About this Research Topic
Global financial institutions hold a vast array of data the majority of which (~80%) is unstructured. It is at the nexus of traditional and alternative unstructured data sources that there is most potential for next-generation financial models. For example, younger retail investors increasingly rely on social media to find investment strategies. By so doing, they may impact the financial markets, such as the recent GameStop mania due to users of Reddit’s WallStreetBets. Despite their potential, extracting value from unstructured data has several unique challenges when compared to structured data. On top of these challenges are the significant pre-processing efforts needed to convert unstructured data into a structured representation for downstream analysis. Given the challenges they present, unstructured data have historically been underutilized to support critical decisions in the financial industry.
Traditional data analytics in finance mostly relies on manual knowledge discovery and understanding processes, which is inefficient, error-prone, inconsistent, and challenging to scale. Also, in this traditional approach, valuable knowledge may be adulterated by human bias, such as fake news, which can lead to distortions in strategies and decisions to both institutional and retail investors. Recent advances in Artificial Intelligence (AI) methods and, more specifically, in natural language processing and knowledge understanding, have improved the ability to extract knowledge from unstructured data sources over the past decades. However, many contemporary knowledge extraction and representation efforts focus on singular modalities of textual data: news, web, social media, etc. Significantly less work has been performed on knowledge extraction and representation across multiple unstructured data modalities. The latter presents huge challenges for the financial services industry, which consistently generates immense amounts of unstructured data in a variety of formats and from a variety of financial (SEC filings, loan documents, industry reports, etc.) and alternative sources. Furthermore, unstructured data frequently come from alternative data sources (e.g. social media feeds on Twitter, Reddit, and Facebook).
The goal of this Research Topic is to bring together AI research with applications to any aspect of financial analysis including knowledge discovery, extraction, understanding, representation, and, finally, utilizing knowledge from previous processes to drive decision marking. We understand that the design and implementation of these techniques to resolve real problems in financial services require a joint effort between academic researchers and industry practitioners across different disciplines. We particularly welcome academic and industry researchers and practitioners to submit articles that focus on knowledge discovery and understanding from unstructured data in the financial services domain. The scope of this Research Topic includes, but is not limited to, the following areas:
● Representation learning, distributed representations learning, and encoding in natural language processing for financial documents
● Synthetic or genuine financial datasets and benchmarking baseline models
● Transfer learning application on financial data, knowledge distillation as a method for compression of pre-trained models or adaptation to financial datasets
● Search and question answering systems designed for financial corpora
● Named-entity disambiguation, recognition, relationship discovery, ontology learning, and extraction in financial documents
● Knowledge alignment and integration from heterogeneous data
● Using multi-modal data in knowledge discovery for financial applications
● AI-assisted data tagging and labeling
● Data acquisition, augmentation, feature engineering, and analysis for investment and risk management
● Automatic data extraction from financial filings and quality verification
● Event discovery from alternative data and impact on organization equity price
● AI systems for relationship extraction and risk assessment from legal documents
● Accounting for Black-Swan events in knowledge discovery methods
● Big data analytics and knowledge discovery from financial transactions, sensors, mobile devices, satellites, social media, etc.

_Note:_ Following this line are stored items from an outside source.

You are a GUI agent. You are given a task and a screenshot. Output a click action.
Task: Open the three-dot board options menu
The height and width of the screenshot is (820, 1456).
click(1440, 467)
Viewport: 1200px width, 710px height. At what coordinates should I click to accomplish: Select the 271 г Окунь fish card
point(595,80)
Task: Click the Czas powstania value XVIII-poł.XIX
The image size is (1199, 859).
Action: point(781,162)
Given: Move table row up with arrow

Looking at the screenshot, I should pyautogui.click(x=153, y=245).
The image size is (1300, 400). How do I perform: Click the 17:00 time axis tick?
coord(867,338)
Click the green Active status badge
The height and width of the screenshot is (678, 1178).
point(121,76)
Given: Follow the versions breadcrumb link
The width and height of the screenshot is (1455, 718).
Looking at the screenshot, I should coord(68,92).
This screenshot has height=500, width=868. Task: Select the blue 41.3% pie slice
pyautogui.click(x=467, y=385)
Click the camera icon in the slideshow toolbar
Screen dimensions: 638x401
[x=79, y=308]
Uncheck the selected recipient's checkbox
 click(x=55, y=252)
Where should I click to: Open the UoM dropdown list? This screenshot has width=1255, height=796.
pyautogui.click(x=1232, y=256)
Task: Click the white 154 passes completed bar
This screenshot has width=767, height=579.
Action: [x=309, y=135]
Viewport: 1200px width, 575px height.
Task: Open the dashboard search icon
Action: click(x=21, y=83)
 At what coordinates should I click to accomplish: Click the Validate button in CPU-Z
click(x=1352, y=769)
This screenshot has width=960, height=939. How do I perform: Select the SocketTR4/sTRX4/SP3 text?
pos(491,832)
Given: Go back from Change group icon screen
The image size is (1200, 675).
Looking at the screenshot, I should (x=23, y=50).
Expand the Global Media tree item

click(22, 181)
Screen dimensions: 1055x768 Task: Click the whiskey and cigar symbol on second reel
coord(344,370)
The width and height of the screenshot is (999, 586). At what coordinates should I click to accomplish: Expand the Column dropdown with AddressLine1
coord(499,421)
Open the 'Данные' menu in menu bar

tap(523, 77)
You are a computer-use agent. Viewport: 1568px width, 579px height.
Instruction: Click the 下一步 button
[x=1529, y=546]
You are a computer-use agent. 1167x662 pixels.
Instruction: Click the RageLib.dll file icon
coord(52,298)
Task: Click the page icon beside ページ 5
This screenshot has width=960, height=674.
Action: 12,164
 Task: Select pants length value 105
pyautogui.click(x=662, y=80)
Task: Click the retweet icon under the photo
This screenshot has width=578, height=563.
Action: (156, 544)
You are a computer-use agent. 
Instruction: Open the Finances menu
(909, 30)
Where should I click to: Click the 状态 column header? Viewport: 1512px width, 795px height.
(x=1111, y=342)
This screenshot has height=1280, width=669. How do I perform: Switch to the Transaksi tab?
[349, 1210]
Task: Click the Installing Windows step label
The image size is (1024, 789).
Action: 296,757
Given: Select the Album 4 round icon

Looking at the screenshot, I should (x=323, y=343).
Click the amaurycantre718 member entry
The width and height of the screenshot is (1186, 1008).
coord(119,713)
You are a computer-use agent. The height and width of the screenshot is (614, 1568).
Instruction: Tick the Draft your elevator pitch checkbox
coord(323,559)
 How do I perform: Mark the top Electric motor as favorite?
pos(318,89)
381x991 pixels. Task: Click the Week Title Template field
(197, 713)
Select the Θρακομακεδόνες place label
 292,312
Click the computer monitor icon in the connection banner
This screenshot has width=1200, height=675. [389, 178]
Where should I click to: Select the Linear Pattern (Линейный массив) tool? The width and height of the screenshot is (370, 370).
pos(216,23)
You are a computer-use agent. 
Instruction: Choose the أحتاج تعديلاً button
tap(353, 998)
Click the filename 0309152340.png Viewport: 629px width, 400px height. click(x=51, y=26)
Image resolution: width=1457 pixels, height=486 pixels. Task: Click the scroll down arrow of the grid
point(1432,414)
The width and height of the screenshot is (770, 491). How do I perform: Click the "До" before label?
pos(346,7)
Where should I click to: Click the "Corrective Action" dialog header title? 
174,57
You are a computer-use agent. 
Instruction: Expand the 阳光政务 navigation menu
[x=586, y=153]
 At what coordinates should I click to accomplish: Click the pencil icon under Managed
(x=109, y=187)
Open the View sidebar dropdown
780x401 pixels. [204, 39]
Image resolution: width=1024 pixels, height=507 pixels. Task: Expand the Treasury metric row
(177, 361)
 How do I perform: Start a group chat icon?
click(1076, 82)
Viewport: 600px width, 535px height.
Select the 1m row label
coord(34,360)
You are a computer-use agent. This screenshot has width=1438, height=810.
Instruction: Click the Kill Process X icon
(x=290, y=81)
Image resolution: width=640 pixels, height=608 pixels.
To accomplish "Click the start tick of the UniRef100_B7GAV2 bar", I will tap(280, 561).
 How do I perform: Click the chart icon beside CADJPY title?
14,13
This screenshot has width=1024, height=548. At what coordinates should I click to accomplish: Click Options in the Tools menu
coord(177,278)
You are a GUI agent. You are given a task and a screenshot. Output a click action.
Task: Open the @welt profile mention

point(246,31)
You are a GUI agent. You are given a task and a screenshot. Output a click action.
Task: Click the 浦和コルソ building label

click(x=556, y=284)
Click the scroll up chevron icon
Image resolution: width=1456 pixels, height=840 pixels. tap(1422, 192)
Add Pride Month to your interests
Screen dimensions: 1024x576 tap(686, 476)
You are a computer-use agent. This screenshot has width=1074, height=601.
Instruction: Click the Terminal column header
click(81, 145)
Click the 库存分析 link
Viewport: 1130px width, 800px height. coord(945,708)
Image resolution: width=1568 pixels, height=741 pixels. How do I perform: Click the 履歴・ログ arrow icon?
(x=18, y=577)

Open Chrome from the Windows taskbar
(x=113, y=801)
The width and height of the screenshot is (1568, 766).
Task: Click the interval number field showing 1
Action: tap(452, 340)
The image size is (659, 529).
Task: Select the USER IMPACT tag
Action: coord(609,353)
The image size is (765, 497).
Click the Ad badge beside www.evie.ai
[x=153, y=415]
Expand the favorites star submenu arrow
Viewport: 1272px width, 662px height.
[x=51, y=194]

The Topic Editor Sameena Shu is employed by JP Morgan while the Topic Editor Xiaomo Liu is employed by S&P Global. All other Topic Editors declare no competing interests with regards to the Research Topic subject.
Keywords: big data analytics, data science, data mining, machine learning, Financial Documents, financial data analytics, computational finance, financial datasets, financial corpora, financial applications
Important Note: All contributions to this Research Topic must be within the scope of the section and journal to which they are submitted, as defined in their mission statements. Frontiers reserves the right to guide an out-of-scope manuscript to a more suitable section or journal at any stage of peer review.